Two other fighters who gave us moments to remember in 2010 were Juan Manuel Lopez, who knocked out three solid opponents including highly respected Mexican warrior Rafael Marquez, and Giovani Segura, who won four times (that’s three years work for Mayweather) in 2010, all by knockout. Along the way, Segura defeated one of the great minimum weight fighters in history, slick Ivan Calderon, to win the belt on Aug. 28.

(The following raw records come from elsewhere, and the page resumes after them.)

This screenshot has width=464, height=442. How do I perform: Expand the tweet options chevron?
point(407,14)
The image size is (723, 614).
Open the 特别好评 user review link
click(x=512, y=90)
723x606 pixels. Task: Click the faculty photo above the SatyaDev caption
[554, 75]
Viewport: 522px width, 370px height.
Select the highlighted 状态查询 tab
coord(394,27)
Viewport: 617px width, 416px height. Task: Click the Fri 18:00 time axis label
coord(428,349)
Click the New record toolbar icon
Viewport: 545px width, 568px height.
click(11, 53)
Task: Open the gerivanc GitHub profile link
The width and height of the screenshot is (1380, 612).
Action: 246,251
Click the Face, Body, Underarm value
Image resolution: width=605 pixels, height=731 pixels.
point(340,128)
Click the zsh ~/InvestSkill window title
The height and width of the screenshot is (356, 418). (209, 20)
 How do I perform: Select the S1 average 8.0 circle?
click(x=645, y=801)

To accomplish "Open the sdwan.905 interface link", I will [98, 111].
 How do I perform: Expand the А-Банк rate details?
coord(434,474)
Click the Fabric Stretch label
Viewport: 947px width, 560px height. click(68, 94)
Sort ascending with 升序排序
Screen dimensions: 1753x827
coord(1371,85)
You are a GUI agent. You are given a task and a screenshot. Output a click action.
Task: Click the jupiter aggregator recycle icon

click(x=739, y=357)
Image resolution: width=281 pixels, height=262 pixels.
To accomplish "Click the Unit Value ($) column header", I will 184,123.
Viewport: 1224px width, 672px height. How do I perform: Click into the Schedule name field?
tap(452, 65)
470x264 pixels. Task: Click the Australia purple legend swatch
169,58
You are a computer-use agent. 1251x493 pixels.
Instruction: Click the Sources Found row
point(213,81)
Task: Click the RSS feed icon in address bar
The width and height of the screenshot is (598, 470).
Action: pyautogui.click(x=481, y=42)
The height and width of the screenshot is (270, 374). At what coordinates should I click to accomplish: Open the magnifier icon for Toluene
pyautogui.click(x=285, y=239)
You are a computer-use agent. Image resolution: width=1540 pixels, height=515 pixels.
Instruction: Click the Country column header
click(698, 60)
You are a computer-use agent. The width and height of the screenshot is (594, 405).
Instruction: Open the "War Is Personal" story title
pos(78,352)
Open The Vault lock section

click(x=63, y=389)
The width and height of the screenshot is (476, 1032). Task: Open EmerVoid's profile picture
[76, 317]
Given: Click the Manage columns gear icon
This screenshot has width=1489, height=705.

Lastly, boxing gave us another magical cinematic moment as well with the release of “The Fighter,’’ a film based on the life and hard times of junior welterweight scrapper Micky Ward. The film has won rave reviews and many awards and seems likely to have several of its actors nominated for Academy Awards, most notable Christian Bale for his sadly humorous portrayal of Ward’s troubled half brother, former fighter Dickie Ecklund.

Boxing has a long history of providing the framework for memorable movies and it did it again with “The Fighter,’’ a film that did more for boxing than any promoter did all year.

All in all, it wasn’t the best of years for boxing but it was a good year that picked up speed in the final months and, like that great golf shot you finally hit out of the rough on the 18th, left us with reasons to hope for a better year in 2011. If somehow it gives us Mayweather-Pacquiao, the emergence of Alvarez and Rios, the ascension of Martinez and Haye vs. the best available Klitschko in addition to the kind of solid performances that always come along, it could be a year to remember.